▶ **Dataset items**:
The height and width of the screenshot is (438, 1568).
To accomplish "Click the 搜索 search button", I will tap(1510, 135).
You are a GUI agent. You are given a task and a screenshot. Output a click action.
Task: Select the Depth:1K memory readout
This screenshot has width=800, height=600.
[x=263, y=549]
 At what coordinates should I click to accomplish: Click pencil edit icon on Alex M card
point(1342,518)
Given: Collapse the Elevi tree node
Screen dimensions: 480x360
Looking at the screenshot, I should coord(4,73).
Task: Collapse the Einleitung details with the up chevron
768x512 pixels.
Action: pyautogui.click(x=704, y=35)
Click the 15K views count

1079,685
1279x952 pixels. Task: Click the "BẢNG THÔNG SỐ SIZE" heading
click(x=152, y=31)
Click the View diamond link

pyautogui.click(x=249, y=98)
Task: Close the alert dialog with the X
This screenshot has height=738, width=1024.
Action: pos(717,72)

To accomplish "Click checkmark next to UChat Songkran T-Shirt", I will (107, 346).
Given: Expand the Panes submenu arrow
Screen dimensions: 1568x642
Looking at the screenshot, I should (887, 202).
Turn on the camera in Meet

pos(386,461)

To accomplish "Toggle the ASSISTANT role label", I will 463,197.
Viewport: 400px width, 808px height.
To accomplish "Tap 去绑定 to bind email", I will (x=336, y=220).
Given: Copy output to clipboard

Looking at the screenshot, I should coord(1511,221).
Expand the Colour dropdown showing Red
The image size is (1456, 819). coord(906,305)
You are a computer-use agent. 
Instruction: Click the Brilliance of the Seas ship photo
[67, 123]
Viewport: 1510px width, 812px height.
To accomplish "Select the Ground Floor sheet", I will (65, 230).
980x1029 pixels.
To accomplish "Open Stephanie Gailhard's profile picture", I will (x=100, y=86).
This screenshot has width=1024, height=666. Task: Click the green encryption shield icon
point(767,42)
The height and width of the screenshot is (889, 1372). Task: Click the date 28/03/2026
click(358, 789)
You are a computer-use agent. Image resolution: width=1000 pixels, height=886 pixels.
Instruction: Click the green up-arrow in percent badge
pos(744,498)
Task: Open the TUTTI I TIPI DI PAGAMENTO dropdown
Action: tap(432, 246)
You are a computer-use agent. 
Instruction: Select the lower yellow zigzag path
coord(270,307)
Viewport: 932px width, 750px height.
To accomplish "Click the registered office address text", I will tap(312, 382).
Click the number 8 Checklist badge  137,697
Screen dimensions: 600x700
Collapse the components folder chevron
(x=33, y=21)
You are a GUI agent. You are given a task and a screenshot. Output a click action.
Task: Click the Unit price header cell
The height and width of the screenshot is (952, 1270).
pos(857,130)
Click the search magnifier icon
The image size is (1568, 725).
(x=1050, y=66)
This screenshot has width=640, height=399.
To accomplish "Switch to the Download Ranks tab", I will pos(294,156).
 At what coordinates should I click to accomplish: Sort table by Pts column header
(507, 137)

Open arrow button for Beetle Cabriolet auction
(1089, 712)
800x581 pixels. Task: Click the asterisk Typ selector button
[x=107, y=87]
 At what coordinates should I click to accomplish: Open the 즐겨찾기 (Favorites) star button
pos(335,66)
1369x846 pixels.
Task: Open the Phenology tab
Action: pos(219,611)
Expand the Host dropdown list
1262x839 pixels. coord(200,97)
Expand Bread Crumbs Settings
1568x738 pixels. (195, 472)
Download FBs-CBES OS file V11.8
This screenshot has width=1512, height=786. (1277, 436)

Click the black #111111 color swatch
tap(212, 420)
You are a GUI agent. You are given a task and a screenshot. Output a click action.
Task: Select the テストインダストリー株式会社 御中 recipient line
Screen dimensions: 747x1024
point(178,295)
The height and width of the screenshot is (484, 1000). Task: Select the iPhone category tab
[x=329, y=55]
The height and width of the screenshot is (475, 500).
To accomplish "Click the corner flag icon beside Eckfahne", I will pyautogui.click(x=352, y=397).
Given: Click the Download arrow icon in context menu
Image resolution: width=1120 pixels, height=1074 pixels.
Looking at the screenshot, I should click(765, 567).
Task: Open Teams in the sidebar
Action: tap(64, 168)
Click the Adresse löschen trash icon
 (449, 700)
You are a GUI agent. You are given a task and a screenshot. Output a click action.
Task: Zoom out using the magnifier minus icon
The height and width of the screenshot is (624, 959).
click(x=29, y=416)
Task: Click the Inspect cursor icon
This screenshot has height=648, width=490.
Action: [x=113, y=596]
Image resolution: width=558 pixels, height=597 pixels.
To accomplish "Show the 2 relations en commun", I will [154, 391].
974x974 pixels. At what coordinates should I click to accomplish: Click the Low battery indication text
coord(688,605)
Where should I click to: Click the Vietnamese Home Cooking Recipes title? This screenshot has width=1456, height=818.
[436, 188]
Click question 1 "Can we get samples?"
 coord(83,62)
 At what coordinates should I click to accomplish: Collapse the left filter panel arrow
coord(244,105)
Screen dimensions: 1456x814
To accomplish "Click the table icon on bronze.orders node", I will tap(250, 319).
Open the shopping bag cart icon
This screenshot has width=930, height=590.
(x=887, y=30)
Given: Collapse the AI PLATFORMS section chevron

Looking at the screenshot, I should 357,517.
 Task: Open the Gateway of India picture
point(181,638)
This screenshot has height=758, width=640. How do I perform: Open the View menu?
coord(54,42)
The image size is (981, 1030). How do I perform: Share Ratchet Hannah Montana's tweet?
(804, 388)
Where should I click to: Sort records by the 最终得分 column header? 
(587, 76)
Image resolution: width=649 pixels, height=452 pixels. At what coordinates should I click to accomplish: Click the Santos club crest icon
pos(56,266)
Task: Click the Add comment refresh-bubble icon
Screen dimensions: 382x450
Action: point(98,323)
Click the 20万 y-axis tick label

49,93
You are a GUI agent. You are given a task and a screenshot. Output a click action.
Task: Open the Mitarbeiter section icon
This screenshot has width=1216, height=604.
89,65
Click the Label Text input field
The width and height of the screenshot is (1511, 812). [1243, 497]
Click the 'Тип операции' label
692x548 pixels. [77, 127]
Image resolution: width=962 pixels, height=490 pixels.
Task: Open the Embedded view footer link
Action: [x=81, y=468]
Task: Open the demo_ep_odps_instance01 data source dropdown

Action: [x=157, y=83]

▶ **Work required**:
The records above are to be repeated in full, word for word.

▶ **Exercise solution**:
The height and width of the screenshot is (438, 1568).
To accomplish "Click the 搜索 search button", I will tap(1510, 135).
You are a GUI agent. You are given a task and a screenshot. Output a click action.
Task: Select the Depth:1K memory readout
This screenshot has width=800, height=600.
[x=263, y=549]
 At what coordinates should I click to accomplish: Click pencil edit icon on Alex M card
point(1342,518)
Given: Collapse the Elevi tree node
Screen dimensions: 480x360
Looking at the screenshot, I should coord(4,73).
Task: Collapse the Einleitung details with the up chevron
768x512 pixels.
Action: pyautogui.click(x=704, y=35)
Click the 15K views count

1079,685
1279x952 pixels. Task: Click the "BẢNG THÔNG SỐ SIZE" heading
click(x=152, y=31)
Click the View diamond link

pyautogui.click(x=249, y=98)
Task: Close the alert dialog with the X
This screenshot has height=738, width=1024.
Action: pos(717,72)

To accomplish "Click checkmark next to UChat Songkran T-Shirt", I will (107, 346).
Given: Expand the Panes submenu arrow
Screen dimensions: 1568x642
Looking at the screenshot, I should (887, 202).
Turn on the camera in Meet

pos(386,461)

To accomplish "Toggle the ASSISTANT role label", I will 463,197.
Viewport: 400px width, 808px height.
To accomplish "Tap 去绑定 to bind email", I will (x=336, y=220).
Given: Copy output to clipboard

Looking at the screenshot, I should coord(1511,221).
Expand the Colour dropdown showing Red
The image size is (1456, 819). coord(906,305)
You are a computer-use agent. 
Instruction: Click the Brilliance of the Seas ship photo
[67, 123]
Viewport: 1510px width, 812px height.
To accomplish "Select the Ground Floor sheet", I will (65, 230).
980x1029 pixels.
To accomplish "Open Stephanie Gailhard's profile picture", I will (x=100, y=86).
This screenshot has width=1024, height=666. Task: Click the green encryption shield icon
point(767,42)
The height and width of the screenshot is (889, 1372). Task: Click the date 28/03/2026
click(358, 789)
You are a computer-use agent. Image resolution: width=1000 pixels, height=886 pixels.
Instruction: Click the green up-arrow in percent badge
pos(744,498)
Task: Open the TUTTI I TIPI DI PAGAMENTO dropdown
Action: tap(432, 246)
You are a computer-use agent. 
Instruction: Select the lower yellow zigzag path
coord(270,307)
Viewport: 932px width, 750px height.
To accomplish "Click the registered office address text", I will tap(312, 382).
Click the number 8 Checklist badge  137,697
Screen dimensions: 600x700
Collapse the components folder chevron
(x=33, y=21)
You are a GUI agent. You are given a task and a screenshot. Output a click action.
Task: Click the Unit price header cell
The height and width of the screenshot is (952, 1270).
pos(857,130)
Click the search magnifier icon
The image size is (1568, 725).
(x=1050, y=66)
This screenshot has width=640, height=399.
To accomplish "Switch to the Download Ranks tab", I will pos(294,156).
 At what coordinates should I click to accomplish: Sort table by Pts column header
(507, 137)

Open arrow button for Beetle Cabriolet auction
(1089, 712)
800x581 pixels. Task: Click the asterisk Typ selector button
[x=107, y=87]
 At what coordinates should I click to accomplish: Open the 즐겨찾기 (Favorites) star button
pos(335,66)
1369x846 pixels.
Task: Open the Phenology tab
Action: pos(219,611)
Expand the Host dropdown list
1262x839 pixels. coord(200,97)
Expand Bread Crumbs Settings
1568x738 pixels. (195, 472)
Download FBs-CBES OS file V11.8
This screenshot has width=1512, height=786. (1277, 436)

Click the black #111111 color swatch
tap(212, 420)
You are a GUI agent. You are given a task and a screenshot. Output a click action.
Task: Select the テストインダストリー株式会社 御中 recipient line
Screen dimensions: 747x1024
point(178,295)
The height and width of the screenshot is (484, 1000). Task: Select the iPhone category tab
[x=329, y=55]
The height and width of the screenshot is (475, 500).
To accomplish "Click the corner flag icon beside Eckfahne", I will pyautogui.click(x=352, y=397).
Given: Click the Download arrow icon in context menu
Image resolution: width=1120 pixels, height=1074 pixels.
Looking at the screenshot, I should click(765, 567).
Task: Open Teams in the sidebar
Action: tap(64, 168)
Click the Adresse löschen trash icon
 (449, 700)
You are a GUI agent. You are given a task and a screenshot. Output a click action.
Task: Zoom out using the magnifier minus icon
The height and width of the screenshot is (624, 959).
click(x=29, y=416)
Task: Click the Inspect cursor icon
This screenshot has height=648, width=490.
Action: [x=113, y=596]
Image resolution: width=558 pixels, height=597 pixels.
To accomplish "Show the 2 relations en commun", I will [154, 391].
974x974 pixels. At what coordinates should I click to accomplish: Click the Low battery indication text
coord(688,605)
Where should I click to: Click the Vietnamese Home Cooking Recipes title? This screenshot has width=1456, height=818.
[436, 188]
Click question 1 "Can we get samples?"
 coord(83,62)
 At what coordinates should I click to accomplish: Collapse the left filter panel arrow
coord(244,105)
Screen dimensions: 1456x814
To accomplish "Click the table icon on bronze.orders node", I will tap(250, 319).
Open the shopping bag cart icon
This screenshot has width=930, height=590.
(x=887, y=30)
Given: Collapse the AI PLATFORMS section chevron

Looking at the screenshot, I should 357,517.
 Task: Open the Gateway of India picture
point(181,638)
This screenshot has height=758, width=640. How do I perform: Open the View menu?
coord(54,42)
The image size is (981, 1030). How do I perform: Share Ratchet Hannah Montana's tweet?
(804, 388)
Where should I click to: Sort records by the 最终得分 column header? 
(587, 76)
Image resolution: width=649 pixels, height=452 pixels. At what coordinates should I click to accomplish: Click the Santos club crest icon
pos(56,266)
Task: Click the Add comment refresh-bubble icon
Screen dimensions: 382x450
Action: point(98,323)
Click the 20万 y-axis tick label

49,93
You are a GUI agent. You are given a task and a screenshot. Output a click action.
Task: Open the Mitarbeiter section icon
This screenshot has width=1216, height=604.
89,65
Click the Label Text input field
The width and height of the screenshot is (1511, 812). [1243, 497]
Click the 'Тип операции' label
692x548 pixels. [77, 127]
Image resolution: width=962 pixels, height=490 pixels.
Task: Open the Embedded view footer link
Action: [x=81, y=468]
Task: Open the demo_ep_odps_instance01 data source dropdown

Action: [x=157, y=83]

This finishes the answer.